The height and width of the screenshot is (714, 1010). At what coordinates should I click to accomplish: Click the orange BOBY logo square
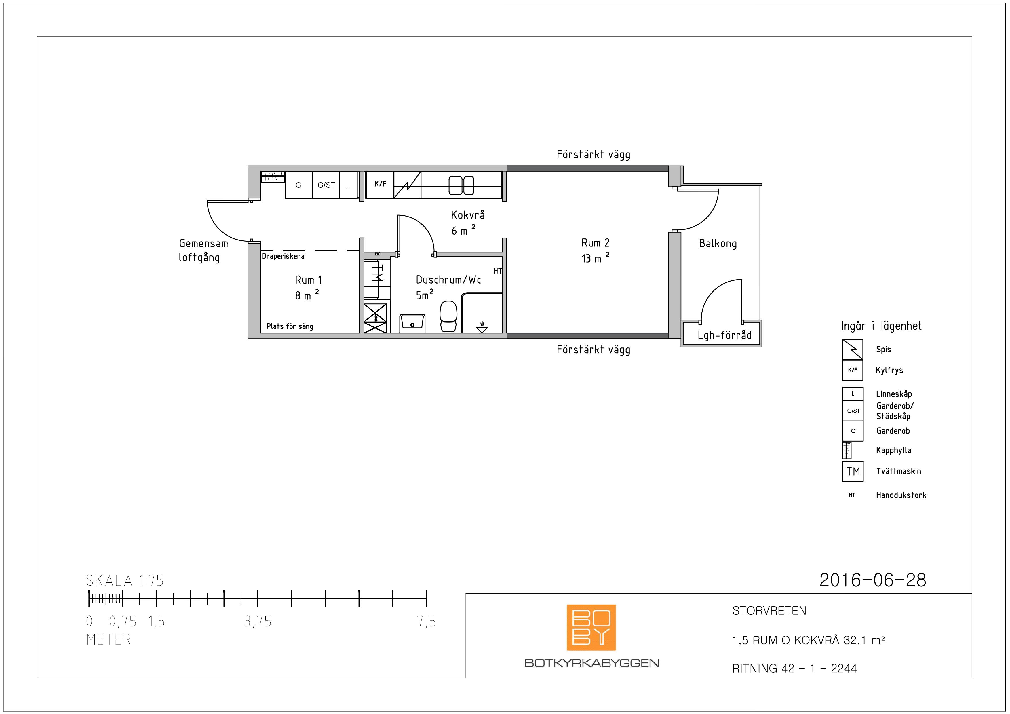[x=591, y=627]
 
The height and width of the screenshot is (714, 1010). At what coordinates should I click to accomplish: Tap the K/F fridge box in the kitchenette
[x=380, y=185]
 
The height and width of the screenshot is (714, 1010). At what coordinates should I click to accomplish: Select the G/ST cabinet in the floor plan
[x=326, y=185]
■ ■ ■
Your objective
Rewrite the records above as a Markdown table with the columns Row and Line, numbering every nonblank line in order and omitting the picture.

Expected output
| Row | Line |
|---|---|
| 1 | The height and width of the screenshot is (714, 1010). At what coordinates should I click to accomplish: Click the orange BOBY logo square |
| 2 | [x=591, y=627] |
| 3 | The height and width of the screenshot is (714, 1010). At what coordinates should I click to accomplish: Tap the K/F fridge box in the kitchenette |
| 4 | [x=380, y=185] |
| 5 | The height and width of the screenshot is (714, 1010). At what coordinates should I click to accomplish: Select the G/ST cabinet in the floor plan |
| 6 | [x=326, y=185] |